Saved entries
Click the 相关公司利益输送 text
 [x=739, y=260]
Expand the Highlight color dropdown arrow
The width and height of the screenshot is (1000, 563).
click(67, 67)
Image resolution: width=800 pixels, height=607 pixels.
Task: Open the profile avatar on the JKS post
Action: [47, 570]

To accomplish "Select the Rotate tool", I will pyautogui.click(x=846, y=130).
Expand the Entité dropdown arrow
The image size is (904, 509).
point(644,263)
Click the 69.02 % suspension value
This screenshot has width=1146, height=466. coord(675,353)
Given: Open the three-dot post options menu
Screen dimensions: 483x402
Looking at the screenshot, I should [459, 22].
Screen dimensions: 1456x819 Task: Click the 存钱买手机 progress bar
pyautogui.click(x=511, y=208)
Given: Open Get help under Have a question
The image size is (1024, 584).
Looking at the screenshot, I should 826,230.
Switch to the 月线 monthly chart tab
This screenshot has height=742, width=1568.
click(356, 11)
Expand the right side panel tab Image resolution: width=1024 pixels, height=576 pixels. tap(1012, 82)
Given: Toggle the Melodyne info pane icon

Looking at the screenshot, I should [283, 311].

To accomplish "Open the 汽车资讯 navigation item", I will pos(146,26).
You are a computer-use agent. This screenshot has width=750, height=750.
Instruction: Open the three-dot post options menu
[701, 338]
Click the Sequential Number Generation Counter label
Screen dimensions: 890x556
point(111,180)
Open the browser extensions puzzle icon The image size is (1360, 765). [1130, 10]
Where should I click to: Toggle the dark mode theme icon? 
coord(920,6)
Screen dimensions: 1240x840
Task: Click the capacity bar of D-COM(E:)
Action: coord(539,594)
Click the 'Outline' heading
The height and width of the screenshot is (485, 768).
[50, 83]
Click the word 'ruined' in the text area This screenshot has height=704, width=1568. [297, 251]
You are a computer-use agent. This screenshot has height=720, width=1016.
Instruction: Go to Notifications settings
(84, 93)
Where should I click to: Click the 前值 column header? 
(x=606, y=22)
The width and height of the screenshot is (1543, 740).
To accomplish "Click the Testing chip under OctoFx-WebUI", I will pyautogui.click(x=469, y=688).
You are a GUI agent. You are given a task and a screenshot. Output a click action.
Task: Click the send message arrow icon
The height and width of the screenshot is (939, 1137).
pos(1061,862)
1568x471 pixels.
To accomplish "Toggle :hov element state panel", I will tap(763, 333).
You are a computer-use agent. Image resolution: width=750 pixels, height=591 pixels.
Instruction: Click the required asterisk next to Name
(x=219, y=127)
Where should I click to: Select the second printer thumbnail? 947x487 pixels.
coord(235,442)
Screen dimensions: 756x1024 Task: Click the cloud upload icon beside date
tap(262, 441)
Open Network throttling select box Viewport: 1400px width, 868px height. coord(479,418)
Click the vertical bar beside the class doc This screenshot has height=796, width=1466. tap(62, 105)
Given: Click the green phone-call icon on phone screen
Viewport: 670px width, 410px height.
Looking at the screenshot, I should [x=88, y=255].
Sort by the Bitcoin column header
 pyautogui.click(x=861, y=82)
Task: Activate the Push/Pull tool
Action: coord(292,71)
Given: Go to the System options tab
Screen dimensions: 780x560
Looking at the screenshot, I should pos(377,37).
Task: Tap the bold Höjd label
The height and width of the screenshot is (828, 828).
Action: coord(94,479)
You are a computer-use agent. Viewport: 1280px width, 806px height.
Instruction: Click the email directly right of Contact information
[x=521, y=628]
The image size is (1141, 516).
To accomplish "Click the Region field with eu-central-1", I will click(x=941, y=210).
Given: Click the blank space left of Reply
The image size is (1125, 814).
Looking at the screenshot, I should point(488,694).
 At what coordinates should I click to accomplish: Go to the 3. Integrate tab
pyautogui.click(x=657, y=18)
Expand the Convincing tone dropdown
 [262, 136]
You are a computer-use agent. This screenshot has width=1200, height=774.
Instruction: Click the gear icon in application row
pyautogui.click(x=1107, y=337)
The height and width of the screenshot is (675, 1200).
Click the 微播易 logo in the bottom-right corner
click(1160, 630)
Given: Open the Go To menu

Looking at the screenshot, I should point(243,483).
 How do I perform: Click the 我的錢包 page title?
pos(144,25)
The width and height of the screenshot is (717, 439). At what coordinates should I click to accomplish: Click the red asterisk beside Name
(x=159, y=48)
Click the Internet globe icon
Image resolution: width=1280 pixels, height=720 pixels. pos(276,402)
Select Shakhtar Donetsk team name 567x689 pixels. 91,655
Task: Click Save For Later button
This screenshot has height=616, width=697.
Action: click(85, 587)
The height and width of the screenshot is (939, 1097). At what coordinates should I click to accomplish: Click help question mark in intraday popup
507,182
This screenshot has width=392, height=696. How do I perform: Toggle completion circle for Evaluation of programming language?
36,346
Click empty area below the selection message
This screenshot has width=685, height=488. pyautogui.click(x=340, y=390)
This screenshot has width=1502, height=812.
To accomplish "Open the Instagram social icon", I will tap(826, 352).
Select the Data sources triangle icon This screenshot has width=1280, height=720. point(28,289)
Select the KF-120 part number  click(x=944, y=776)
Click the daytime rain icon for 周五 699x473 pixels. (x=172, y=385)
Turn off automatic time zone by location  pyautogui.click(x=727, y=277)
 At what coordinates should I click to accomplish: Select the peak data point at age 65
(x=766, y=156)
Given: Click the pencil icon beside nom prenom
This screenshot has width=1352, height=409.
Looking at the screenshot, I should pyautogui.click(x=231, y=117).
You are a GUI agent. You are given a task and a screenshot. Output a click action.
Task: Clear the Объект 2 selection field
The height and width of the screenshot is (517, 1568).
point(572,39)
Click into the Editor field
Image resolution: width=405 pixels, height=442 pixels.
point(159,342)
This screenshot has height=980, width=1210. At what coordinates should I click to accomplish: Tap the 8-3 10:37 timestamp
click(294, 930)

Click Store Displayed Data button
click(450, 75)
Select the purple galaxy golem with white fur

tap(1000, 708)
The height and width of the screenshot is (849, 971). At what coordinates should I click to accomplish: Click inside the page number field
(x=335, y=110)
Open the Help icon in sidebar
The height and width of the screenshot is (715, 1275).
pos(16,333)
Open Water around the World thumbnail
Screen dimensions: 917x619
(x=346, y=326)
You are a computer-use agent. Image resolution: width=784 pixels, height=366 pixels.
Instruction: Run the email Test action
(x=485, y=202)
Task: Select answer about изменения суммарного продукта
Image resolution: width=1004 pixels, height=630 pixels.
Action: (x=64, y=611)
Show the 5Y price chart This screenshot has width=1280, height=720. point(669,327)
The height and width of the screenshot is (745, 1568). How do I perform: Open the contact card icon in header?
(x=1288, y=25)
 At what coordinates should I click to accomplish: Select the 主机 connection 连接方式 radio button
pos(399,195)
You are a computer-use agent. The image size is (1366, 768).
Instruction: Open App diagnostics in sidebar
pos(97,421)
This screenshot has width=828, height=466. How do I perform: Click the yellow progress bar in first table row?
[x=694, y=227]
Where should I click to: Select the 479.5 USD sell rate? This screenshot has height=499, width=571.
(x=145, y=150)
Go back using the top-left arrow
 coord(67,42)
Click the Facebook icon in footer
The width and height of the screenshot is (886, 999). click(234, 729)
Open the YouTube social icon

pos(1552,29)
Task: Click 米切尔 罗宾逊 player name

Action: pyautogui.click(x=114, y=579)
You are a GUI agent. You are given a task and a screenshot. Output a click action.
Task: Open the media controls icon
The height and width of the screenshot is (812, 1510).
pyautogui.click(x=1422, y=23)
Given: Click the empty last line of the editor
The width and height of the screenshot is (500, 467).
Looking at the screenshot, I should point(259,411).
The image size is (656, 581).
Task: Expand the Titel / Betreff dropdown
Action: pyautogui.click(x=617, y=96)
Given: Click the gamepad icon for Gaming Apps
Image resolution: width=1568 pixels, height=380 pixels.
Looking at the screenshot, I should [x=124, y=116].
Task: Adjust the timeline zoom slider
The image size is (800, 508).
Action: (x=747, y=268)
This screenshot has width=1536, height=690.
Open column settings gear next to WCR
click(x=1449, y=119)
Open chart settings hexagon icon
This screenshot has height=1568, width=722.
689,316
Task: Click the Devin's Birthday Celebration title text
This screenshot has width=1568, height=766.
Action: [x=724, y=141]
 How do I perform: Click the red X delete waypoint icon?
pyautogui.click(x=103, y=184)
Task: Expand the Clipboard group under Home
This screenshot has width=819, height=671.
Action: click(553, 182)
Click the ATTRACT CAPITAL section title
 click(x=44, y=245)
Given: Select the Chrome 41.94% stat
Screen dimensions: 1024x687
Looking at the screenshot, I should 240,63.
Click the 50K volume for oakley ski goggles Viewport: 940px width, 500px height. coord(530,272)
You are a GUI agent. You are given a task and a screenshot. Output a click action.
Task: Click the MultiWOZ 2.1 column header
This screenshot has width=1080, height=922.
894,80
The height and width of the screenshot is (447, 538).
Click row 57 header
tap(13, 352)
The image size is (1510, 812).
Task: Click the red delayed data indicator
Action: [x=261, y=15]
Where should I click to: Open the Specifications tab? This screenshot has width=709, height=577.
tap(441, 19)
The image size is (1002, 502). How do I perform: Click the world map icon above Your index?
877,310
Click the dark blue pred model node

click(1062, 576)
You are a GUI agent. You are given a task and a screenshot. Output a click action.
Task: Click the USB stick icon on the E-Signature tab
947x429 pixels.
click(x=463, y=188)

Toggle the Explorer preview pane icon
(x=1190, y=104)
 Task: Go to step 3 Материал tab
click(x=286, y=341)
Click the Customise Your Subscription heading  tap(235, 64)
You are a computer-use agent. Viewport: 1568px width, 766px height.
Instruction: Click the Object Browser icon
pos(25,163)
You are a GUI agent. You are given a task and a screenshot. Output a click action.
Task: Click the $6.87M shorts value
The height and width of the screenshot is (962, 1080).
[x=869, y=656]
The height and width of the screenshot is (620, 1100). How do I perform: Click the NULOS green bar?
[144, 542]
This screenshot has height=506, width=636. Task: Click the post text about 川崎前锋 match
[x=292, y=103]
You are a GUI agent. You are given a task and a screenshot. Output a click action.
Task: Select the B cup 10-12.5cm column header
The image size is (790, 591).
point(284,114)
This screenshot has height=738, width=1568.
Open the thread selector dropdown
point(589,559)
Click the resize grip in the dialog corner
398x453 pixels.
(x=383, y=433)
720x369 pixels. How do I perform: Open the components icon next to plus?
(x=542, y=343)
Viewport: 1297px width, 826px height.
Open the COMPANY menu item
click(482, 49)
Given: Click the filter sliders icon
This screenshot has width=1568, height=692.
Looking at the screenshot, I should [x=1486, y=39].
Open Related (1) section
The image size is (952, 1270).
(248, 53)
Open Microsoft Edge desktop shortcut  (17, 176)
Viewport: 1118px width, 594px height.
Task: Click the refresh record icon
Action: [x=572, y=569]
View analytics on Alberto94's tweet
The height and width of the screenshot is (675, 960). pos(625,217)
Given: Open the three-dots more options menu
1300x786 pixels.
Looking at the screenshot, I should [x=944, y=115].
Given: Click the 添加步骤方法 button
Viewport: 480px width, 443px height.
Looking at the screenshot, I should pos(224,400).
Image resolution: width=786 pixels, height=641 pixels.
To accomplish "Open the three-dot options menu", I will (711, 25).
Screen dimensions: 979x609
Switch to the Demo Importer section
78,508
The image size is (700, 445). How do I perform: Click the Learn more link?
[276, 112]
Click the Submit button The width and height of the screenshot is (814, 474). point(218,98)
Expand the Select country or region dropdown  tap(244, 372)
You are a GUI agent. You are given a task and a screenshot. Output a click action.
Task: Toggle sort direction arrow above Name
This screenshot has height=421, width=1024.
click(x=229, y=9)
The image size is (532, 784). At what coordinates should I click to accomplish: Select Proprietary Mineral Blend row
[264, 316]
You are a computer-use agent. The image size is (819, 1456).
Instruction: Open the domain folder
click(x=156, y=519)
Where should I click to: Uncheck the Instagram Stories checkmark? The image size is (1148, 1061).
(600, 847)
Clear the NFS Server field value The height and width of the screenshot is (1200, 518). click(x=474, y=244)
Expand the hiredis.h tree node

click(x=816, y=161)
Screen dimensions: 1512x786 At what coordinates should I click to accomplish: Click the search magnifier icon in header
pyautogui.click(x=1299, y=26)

• Prompt:
Go through the entries above and copy out every line that includes the word "Clear".

• Answer to the problem:
Task: Clear the Объект 2 selection field
Clear the NFS Server field value The height and width of the screenshot is (1200, 518). click(x=474, y=244)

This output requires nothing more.